Dem Team um Pete Docter und Ronnie del Carmen gelingt es, in Alles steht Kopf humorvolle Situationen mit berührenden Momenten zu kombinieren, Erwartungen auf positive Weise zu enttäuschen und Charaktere zu erschaffen, die überzeugend wirken und die eine sichtbare Entwicklung durchmachen. Denen es gelingt, sich in ihren Stereotypien zu bewegen und gleichzeitig diese aufzubrechen. Und genau aus diesen Situationen bezieht dieser Film seine Stärken, ob es die humorvollen oder um die emotional berührenden Momente geht. Denn mitzuverfolgen, wie auch die eigens ersonnene Lösungsidee nicht funktioniert und das Scheitern so ungewöhnlich nahe liegt für einen Kinderfilm, bezieht den Zuschauer stärker ein als gewohnt.

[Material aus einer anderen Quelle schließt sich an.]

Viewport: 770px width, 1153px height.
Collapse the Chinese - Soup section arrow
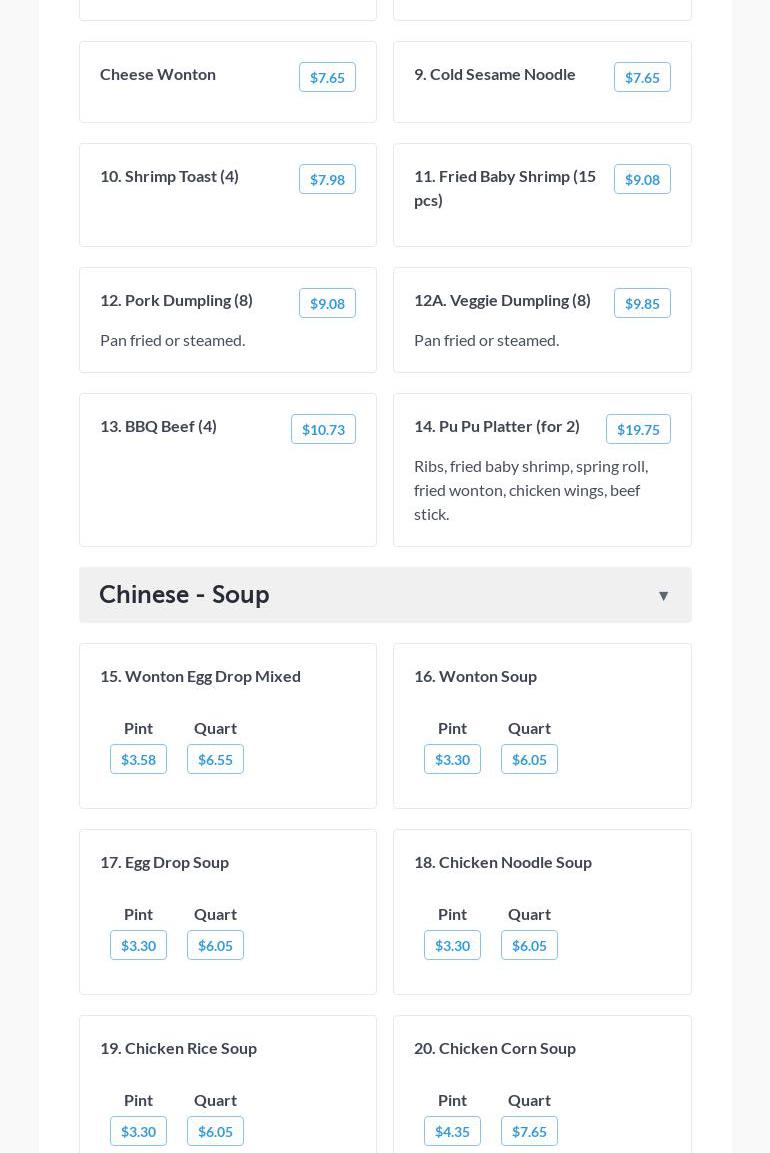pos(663,596)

Die Figuren aus Alles steht Kopf gehen dem Zuschauer nahe, da ihre Konflikte, Sorgen und Hoffnungen nachvollziehbar sind, auch wenn sie damit einander widersprechen. Unterstützt werden sie dabei von den großartigen Synchronsprecherinnen, die die Gefühle und ihre Vorstellungen stimmlich perfekt umzusetzen wissen. In diesem Film setzt Pixars ungewohnter-, aber angenehmerweise auf weibliche Hauptfiguren und beweist damit, dass es problemlos möglich ist, Frauen in den Fokus zu setzen, ohne sie auf den hübsch anzuschauenden Part für die männliche Hauptrolle zu reduzieren. Insgesamt einer der schönsten Pixars-Filme seit Toy Story 3.